▸ **Provided material**:
======

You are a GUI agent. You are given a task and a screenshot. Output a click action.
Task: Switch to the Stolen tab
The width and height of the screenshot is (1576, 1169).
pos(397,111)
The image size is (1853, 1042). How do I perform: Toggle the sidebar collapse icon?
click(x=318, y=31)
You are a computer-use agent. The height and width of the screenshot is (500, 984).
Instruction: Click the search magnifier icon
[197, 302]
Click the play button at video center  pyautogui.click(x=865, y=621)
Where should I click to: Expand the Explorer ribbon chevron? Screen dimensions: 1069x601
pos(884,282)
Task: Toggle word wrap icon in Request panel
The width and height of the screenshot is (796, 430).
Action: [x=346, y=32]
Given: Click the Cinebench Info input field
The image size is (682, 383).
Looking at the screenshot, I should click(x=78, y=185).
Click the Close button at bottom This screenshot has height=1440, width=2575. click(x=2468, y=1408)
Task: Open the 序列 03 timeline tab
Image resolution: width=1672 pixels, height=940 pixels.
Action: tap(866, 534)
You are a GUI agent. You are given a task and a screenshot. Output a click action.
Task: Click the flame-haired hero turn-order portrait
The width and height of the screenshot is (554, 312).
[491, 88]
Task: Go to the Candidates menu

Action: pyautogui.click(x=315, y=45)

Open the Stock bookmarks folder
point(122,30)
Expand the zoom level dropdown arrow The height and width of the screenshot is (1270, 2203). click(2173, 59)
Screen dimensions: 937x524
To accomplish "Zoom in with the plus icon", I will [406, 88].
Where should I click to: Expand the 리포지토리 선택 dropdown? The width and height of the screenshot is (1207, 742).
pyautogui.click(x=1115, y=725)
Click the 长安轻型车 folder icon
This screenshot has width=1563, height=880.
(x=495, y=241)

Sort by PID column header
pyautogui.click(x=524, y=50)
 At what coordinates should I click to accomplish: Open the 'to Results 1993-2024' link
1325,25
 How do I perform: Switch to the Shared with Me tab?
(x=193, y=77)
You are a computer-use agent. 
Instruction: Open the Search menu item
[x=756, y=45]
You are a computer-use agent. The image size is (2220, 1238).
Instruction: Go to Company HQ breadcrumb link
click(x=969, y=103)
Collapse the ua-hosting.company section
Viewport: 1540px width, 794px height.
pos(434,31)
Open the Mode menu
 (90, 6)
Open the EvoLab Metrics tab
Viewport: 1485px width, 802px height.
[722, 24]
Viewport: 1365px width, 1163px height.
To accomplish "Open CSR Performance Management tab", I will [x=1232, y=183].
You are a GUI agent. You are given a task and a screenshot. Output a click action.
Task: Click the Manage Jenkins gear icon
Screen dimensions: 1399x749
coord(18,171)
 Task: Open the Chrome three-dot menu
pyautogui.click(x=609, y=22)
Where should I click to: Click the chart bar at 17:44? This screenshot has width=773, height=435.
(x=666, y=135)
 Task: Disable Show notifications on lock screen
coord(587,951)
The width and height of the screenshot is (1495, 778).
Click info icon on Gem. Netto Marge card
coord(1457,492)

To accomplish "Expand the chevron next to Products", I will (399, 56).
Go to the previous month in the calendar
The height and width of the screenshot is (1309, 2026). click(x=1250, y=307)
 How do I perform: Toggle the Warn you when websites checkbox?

======

▸ **What to do**: Give back exactly the lines from the one with "Where should I click to: Click" through the final line of the material, both ends included, and no others.

▸ **Response to the task**:
Where should I click to: Click the chart bar at 17:44? This screenshot has width=773, height=435.
(x=666, y=135)
 Task: Disable Show notifications on lock screen
coord(587,951)
The width and height of the screenshot is (1495, 778).
Click info icon on Gem. Netto Marge card
coord(1457,492)

To accomplish "Expand the chevron next to Products", I will (399, 56).
Go to the previous month in the calendar
The height and width of the screenshot is (1309, 2026). click(x=1250, y=307)
 How do I perform: Toggle the Warn you when websites checkbox?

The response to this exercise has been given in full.